Hal ini disampaikannya di sela-sela pelantikan DPP PUAN di Balai Sarbini, Jakarta Pusat, Jumat (19/6).
Farah menyampaikan salah satu langkah yang disiapkan PAN adalah dengan adanya pembentukan sekolah politik bagi kader perempuan PAN. Langkah itu bertujuan untuk membekali kader yang ingin maju sebagai calon anggota legislatif pada Pemilu 2029.
"Saya sudah punya rencana akan membuat semacam kelas sekolah politik untuk kader PUAN, yang mana langsung straight to the point belajar strategi politik. Sehingga, perempuan PUAN yang ingin maju ke legislatif di 2029 bisa kita kaderisasi," ungkapnya.
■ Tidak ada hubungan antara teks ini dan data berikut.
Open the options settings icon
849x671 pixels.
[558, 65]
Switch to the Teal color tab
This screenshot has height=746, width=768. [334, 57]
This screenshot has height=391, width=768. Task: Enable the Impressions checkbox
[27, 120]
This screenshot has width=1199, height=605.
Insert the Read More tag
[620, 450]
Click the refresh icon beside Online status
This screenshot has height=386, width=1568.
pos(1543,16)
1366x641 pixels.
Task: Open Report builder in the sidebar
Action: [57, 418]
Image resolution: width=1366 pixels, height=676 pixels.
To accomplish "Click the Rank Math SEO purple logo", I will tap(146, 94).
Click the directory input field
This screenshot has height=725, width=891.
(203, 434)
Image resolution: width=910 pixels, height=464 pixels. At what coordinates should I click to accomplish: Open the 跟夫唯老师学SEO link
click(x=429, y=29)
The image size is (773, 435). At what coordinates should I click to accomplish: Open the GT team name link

Farah menilai persiapan sejak dini diperlukan agar PAN tidak hanya memenuhi ambang batas keterwakilan perempuan, tetapi juga meningkatkan jumlah kader perempuan yang duduk di DPR maupun DPRD.
"Kalau kami optimis ya, karena sekarang saja kader perempuan PAN di DPR maupun DPRD sudah banyak. Akan kami tingkatkan, oleh karena itu kita akan mencari kader-kader terbaik di daerah. Kita akan terus maraton sampai 2029 nanti dari sekarang," pungkasnya.
Sebagai informasi, pelantikan tersebut turut dihadiri Ketum PAN yang juga Menko Pangan Zulkifli Hasan, Mendes PDT sekaligus Waketum PAN Yandri Susanto, Wakil Ketua MPR RI Eddy Soeparno dan para elit PAN lainnya.